Minnesota state Sen. Chris Eaton has learned to live with the "indescribable heartbreak" of losing a child since her daughter Ariel died of a heroin overdose 12 years ago. More recently, the Brooklyn Center Democrat dealt with the frustration of seeing legislation to curb the crisis stall under intense lobbying from powerful drug companies.
But on Monday, on what would have been her daughter's 35th birthday, Eaton finally experienced a breakthrough — and a sense of relief — as the state Senate overwhelmingly approved a bill sharply increasing fees on makers of addictive prescription drugs to raise $20 million to combat the opioid epidemic.
"My life will never be the same as it was before the day Ariel died," Eaton said in an emotional speech on the Senate floor. "I'm so grateful to everyone who has worked on this bill."
:::
TASK — Please translate this sentence from the passage on the opioid bill into Spanish: "Minnesota state Sen. Chris Eaton has learned to live with the "indescribable heartbreak" of losing a child since her daughter Ariel died of a heroin overdose 12 years ago."

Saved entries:
:::
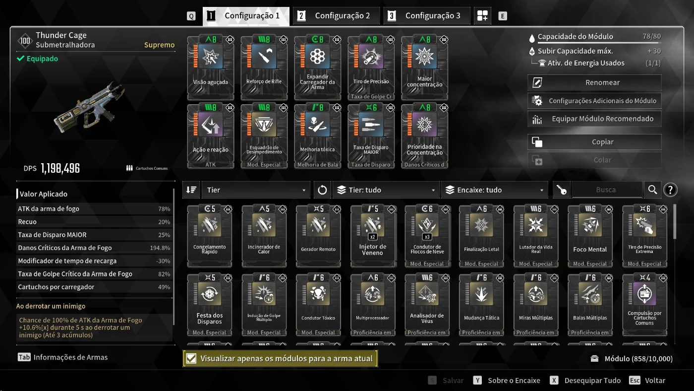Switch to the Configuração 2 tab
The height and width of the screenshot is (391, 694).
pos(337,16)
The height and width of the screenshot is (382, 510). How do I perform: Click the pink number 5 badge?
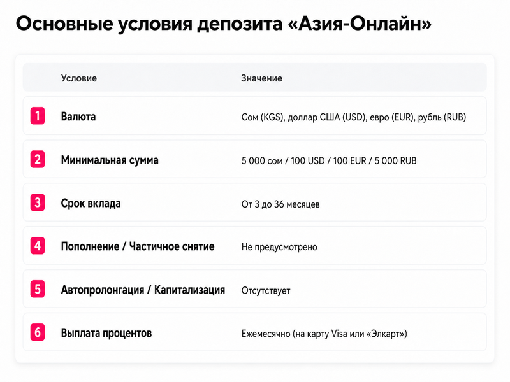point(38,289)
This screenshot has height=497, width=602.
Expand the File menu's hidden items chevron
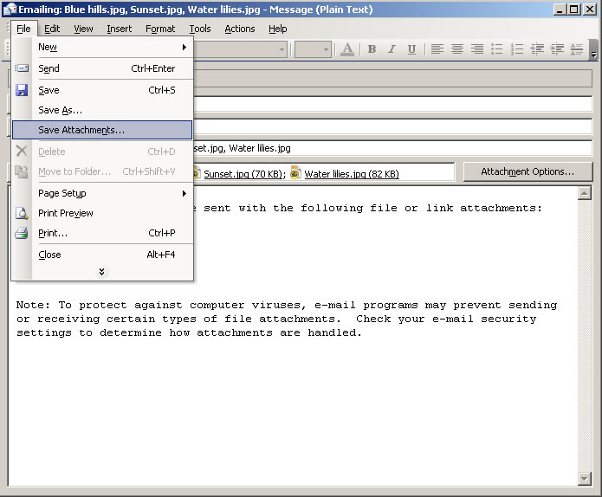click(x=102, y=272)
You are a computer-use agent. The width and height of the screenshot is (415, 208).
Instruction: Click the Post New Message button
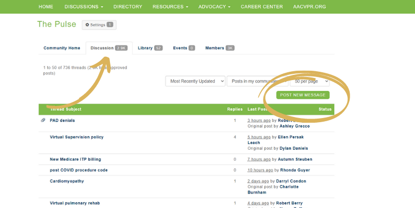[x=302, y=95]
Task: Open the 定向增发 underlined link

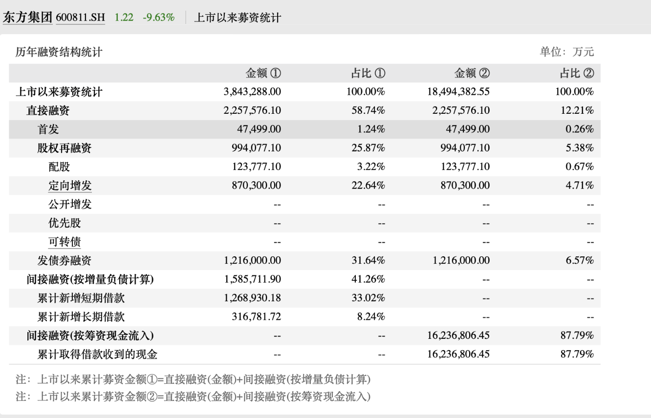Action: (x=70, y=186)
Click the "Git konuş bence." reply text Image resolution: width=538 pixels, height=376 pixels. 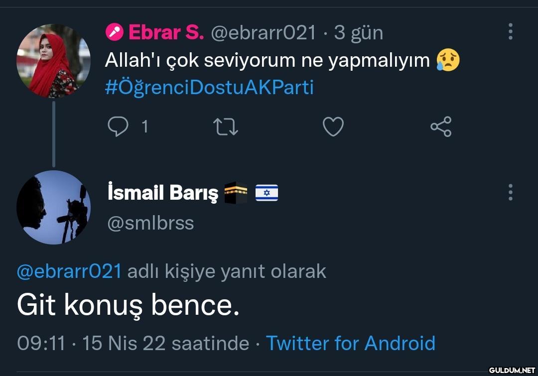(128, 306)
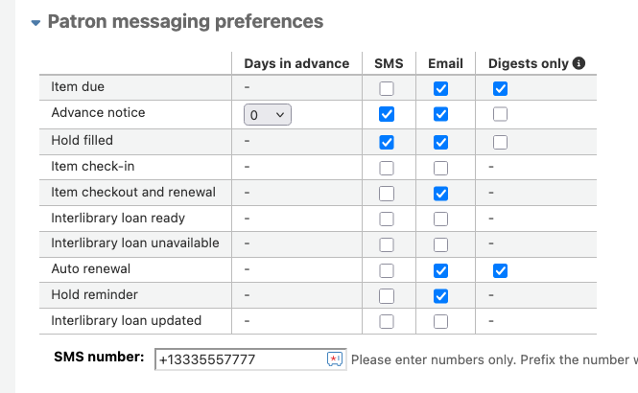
:::
EXERCISE OUTPUT — La senadora estatal de Minnesota Chris Eaton ha aprendido a vivir con el "indescriptible dolor" de perder a un hijo desde que su hija Ariel murió de una sobredosis de heroína hace 12 años.